# This thing is burning a hole in my pocket



## MadWicket (Aug 7, 2011)

Well not really but this thing is hot. Now I'm coming from the thunderbolt and that got warm but not like this phone does. It is always hot is it because of the thinness of the phone. I also I heard that there was an update in the works that would help cool this suckered down. I anyone having these issues?

Sent from my SCH-I535 using Tapatalk 2


----------



## srs731 (Jun 15, 2011)

It definitely runs hotter than the thunderbolt. When I have the screen off it is probably around 85-95 range. When the screen is on and I am using it to browse the web etc I have hit 105/110 which is much hotter than my thunderbolt. I haven't thought much about it since it has a higher clock frequency than the thunderbolt and a bigger screen.

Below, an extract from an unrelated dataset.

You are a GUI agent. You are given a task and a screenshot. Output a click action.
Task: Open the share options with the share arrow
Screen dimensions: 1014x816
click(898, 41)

Hope that helps. If you have root. Download ROM toolbox or any over clock program it will tell you the temps. Idk about a non root program


----------



## goodwidp (Sep 22, 2011)

srs731 said:


> Hope that helps. If you have root. Download ROM toolbox or any over clock program it will tell you the temps. Idk about a non root program


I've used Clarus Widgets to monitor my temps for as long as I can remember. It's a small widget (pics below) that's simple to setup and has always been very useful for me. Does _not_ require root to run, if that's an issue. Hope this helps.

Market Link- https://play.google.com/store/apps/details?id=Clarus.Battery.rr&feature=nav_result#?t=W251bGwsMSwxLDMsIkNsYXJ1cy5CYXR0ZXJ5LnJyIl0.

Widget screenshots (examples of both horizontal and vertical setups):
Vertical:









Horizontal:


----------



## ercDROID (Aug 17, 2011)

I use battery monitor widget. No root needed. You pick what it shows. Try that out.


----------